Ceviche

Overview

It’s everyone’s favorite task, database upgrade time. I think we’re all afraid of messing up a production database. Some of us have been through the fire and lived to tell about it. Either way, upgrades need to happen and this time is no different. AWS has made a very compelling case to upgrade from mysql 5.7 to 8.0 by introducing extended support for Aurora database clusters. All mysql 5.7 aurora database will be automatically enrolled in extended support at the end of October 2024. After enrollment, you can expect to expect to find new and unpleasant charges on your AWS bill.

Lesson

  • Why Blue-Green?
  • Parameter Groups
  • Application Changes
  • Creating a Blue-Green Deployment
  • Stop Incoming Requests
  • Switch Over to Green Cluster
  • Testing
  • Rollback Options
  • Reconciling Infrastructure-as-Code
  • Gotchas
  • Resources

Why Blue-Green?

There are many ways to upgrade databases, both with and without AWS’s support. The default method for database upgrades is an in-place upgrade. This means the database will be taken offline and RDS will control the upgrade procedure based on your desired destination. This may include bumping to a minor version or two to get to a point where it can upgrade the major version.
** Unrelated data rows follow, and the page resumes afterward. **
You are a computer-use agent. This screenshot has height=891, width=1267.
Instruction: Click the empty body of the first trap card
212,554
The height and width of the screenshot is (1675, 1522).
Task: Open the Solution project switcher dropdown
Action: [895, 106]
With this, the in-place upgrade would reboot the database several times, resulting in a full outages and could take a long time which may not be acceptable for the business.

Enter Blue-Green deployments. AWS has created an easier way to upgrade with built-in safety features and a low downtime experience. The blue-green deployment is treated as it’s own resource and sits above your existing Aurora cluster. Once created, it starts working on spinning up a new Aurora cluster which will act as your new (or “green”) cluster. Once online, your existing cluster will turn into your “blue” cluster. The blue cluster will replicate its data over to the green cluster and will continue to do so until you are ready to make your new green cluster live.

Parameter Groups

You will need to create all new parameter groups for the cluster and instances because mysql 8 is considered a different “family.” If you’re managing your database infrastructure via Terraform, you can simply copy the existing parameter group resources and change the family attribute and resource name. Something to note is that not all mysql 5.7 parameters are compatible with mysql 8. When creating the new parameter groups, Terraform will yell at you about the the parameters that can’t be created. If you run into this, it’s best to check with your team to see if those parameters are necessary and do research on each parameter that gives you a problem. You should also keep around the older parameter groups during the transition, this will help in the event that you have to do an emergency fix while you’re in the middle of database upgrades.

Application Changes

You (and your team) may need to make code changes to support any changes in mysql 8. These changes may also need to be backwards compatible to support environments through the upgrade process. You might have situations where there are changes required in columns/tables or you might get lucky and not have any issues. I’ve experienced both. Some of these problems arise when you attempt to switch over to the new green cluster and this is why it’s important to have a non-production database to test on.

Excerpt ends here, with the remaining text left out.